Violin musical instrument
  • Save

MIT’s latest AI feat has the power to pick apart music in an unprecedented way.

When a song is released, it’s in its final form.  It’s a single audio file that is nearly impossible to separate into individual instruments and voices.

Actually, companies are using artificial intelligence to make processes more efficient, including writing music.  There are also some advanced techniques for identifying individual components for licensing purposes.  Think of a deeper ID’ing Shazam, and you get the idea.

Now, there’s another breakthrough: the Massachusetts Institute of Technology (MIT) has announced a new AI that has the capability to isolate individual instruments within a piece of music.  Even better, it also makes it possible to adjust the individual elements, remove them, or remix them in any way.

“Trained on over 60 hours of videos, the ‘PixelPlayer’ system can view a never-before-seen musical performance, identify specific instruments at pixel level, and extract the sounds that are associated with those instruments,” states MIT.

“For example, it can take a video of a tuba and a trumpet playing the ‘Super Mario Brothers‘ theme song, and separate out the sound waves associated with each instrument.”

This new AI capability could seriously alter audio editing.

For example, the new separations could enable impeccable audio restoration methods for old music.  Additionally, a band teacher could place a video of an orchestra and isolate individual instruments for the students to hear. The possibilities go on and on.

Hang Zhao, the lead author for the project, envisioned a best-case scenario in which the researchers could recognize which instruments make which sounds.  “We were surprised that we could actually spatially locate the instruments at the pixel level,” states Zhao. “Being able to do that opens up a lot of possibilities, like being able to edit the audio of individual instruments by a single click on the video.”

MIT’s PixelPlayer is considered deep-learning.
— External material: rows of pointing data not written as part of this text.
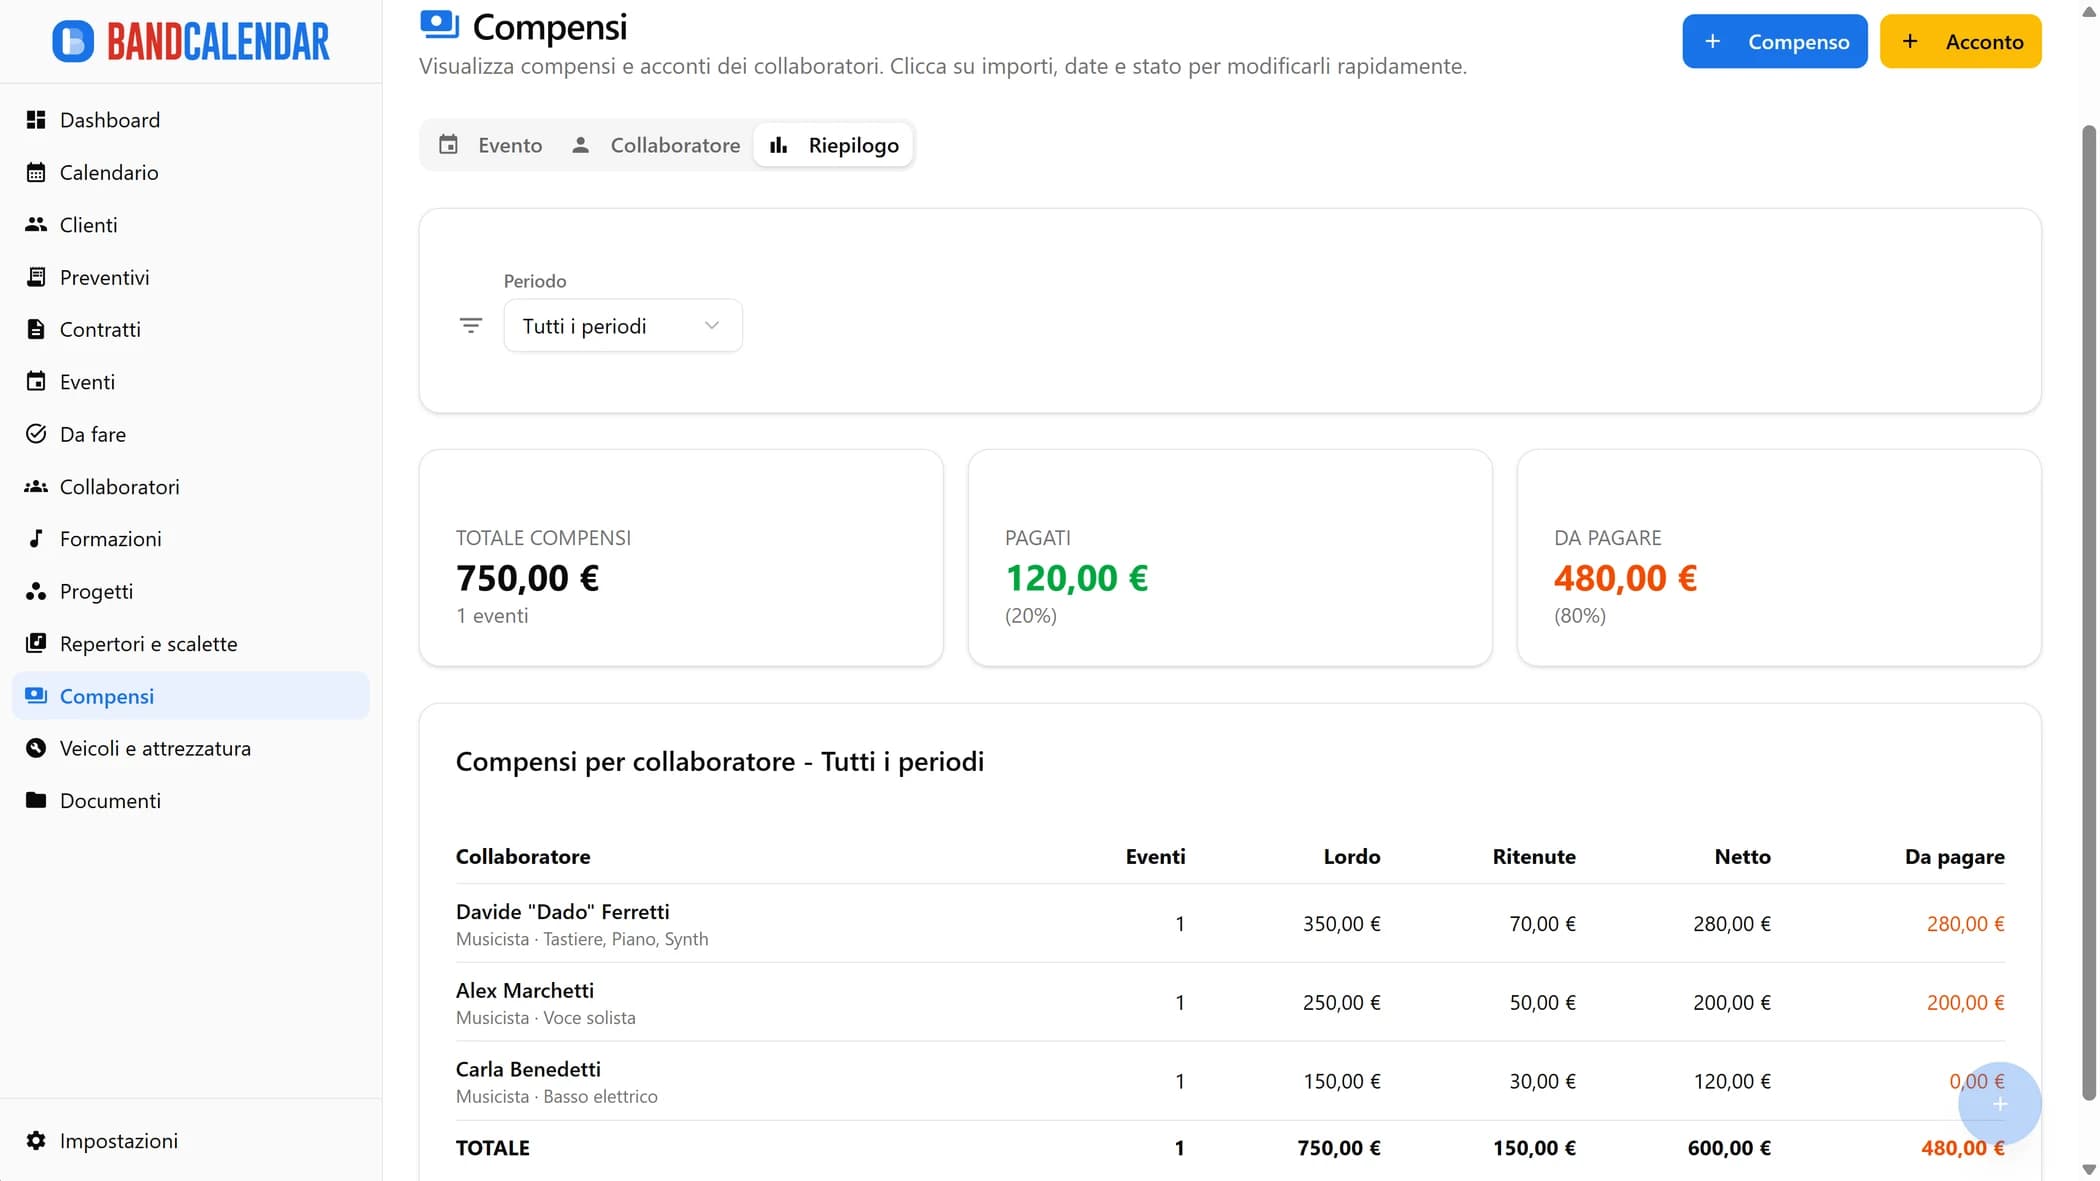Switch to the Evento view tab
The height and width of the screenshot is (1181, 2100).
(x=493, y=144)
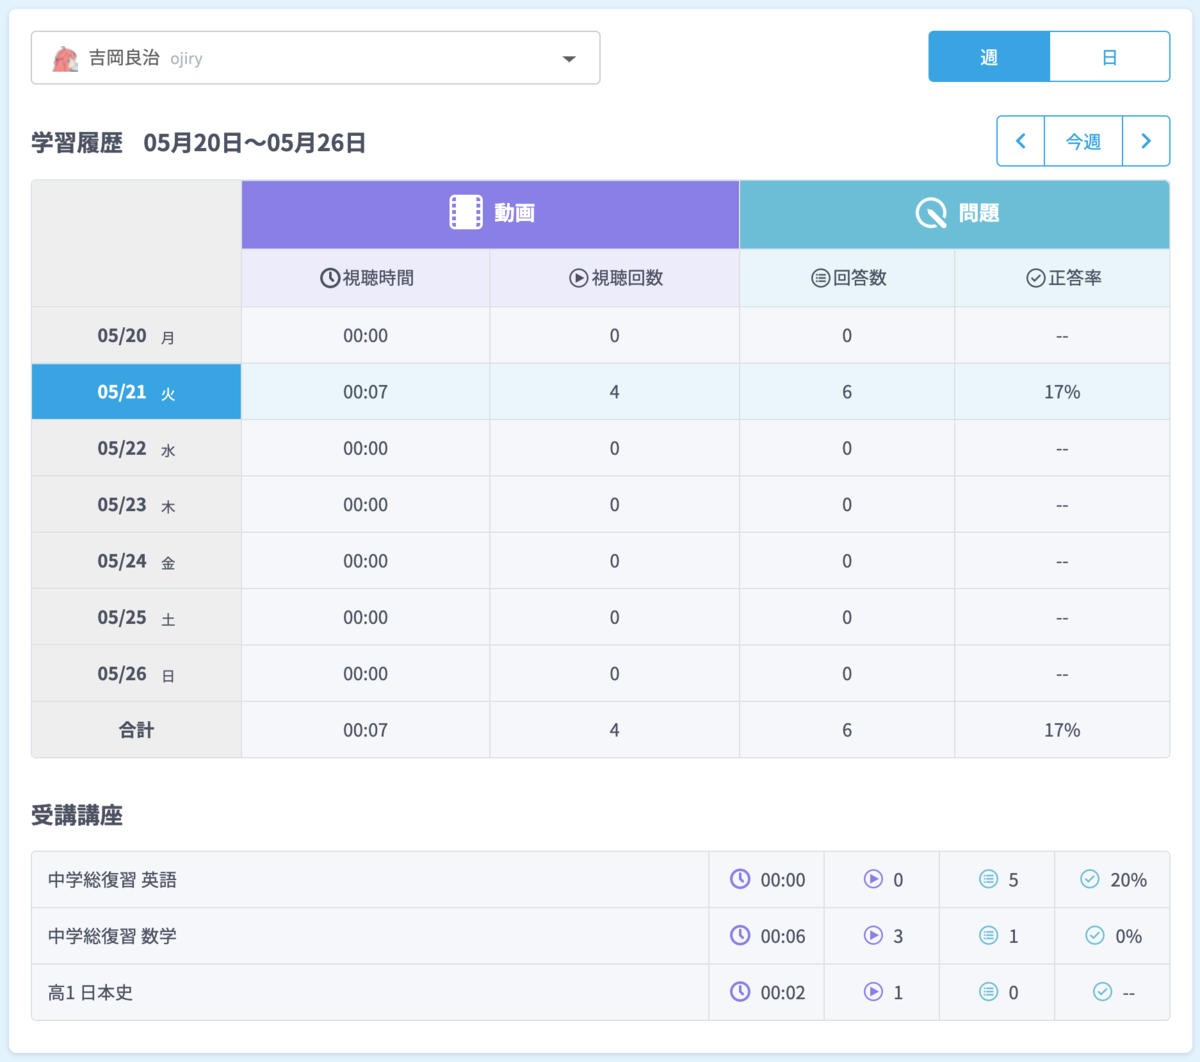Viewport: 1200px width, 1062px height.
Task: Switch to the 日 view toggle
Action: pos(1109,57)
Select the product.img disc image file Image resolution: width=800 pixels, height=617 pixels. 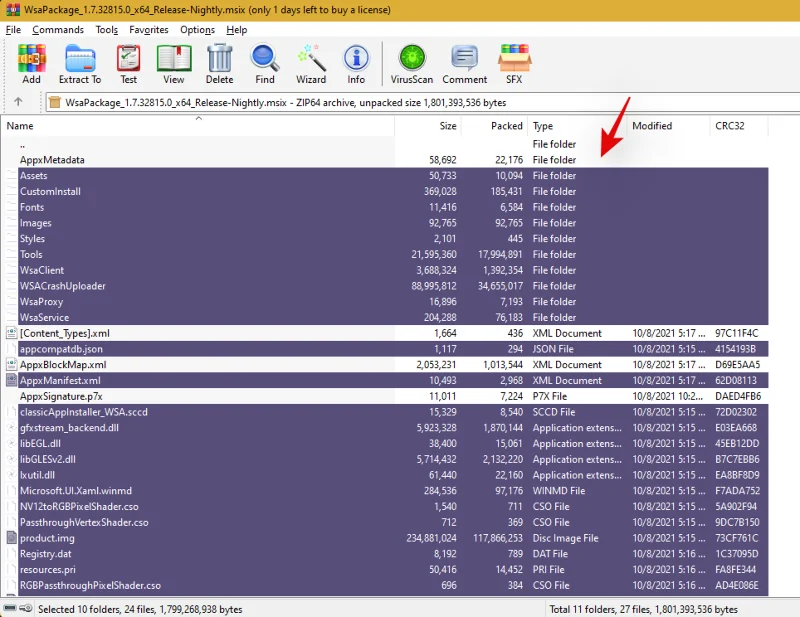coord(47,538)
What does this mean? Deep-learning means that the AI can leverage varying patterns, regardless of their complexity, through neural networks that were implemented on previous videos.

In PixelPlayer, there’s one neural network that learns the visuals, another for the audio, and the last one for the specific pixels with certain sound waves to pull apart the various sounds.

Furthermore, PixelPlayer is self-supervised, which means that MIT and its engineers aren’t always able to pinpoint how it learns which instruments make certain sounds.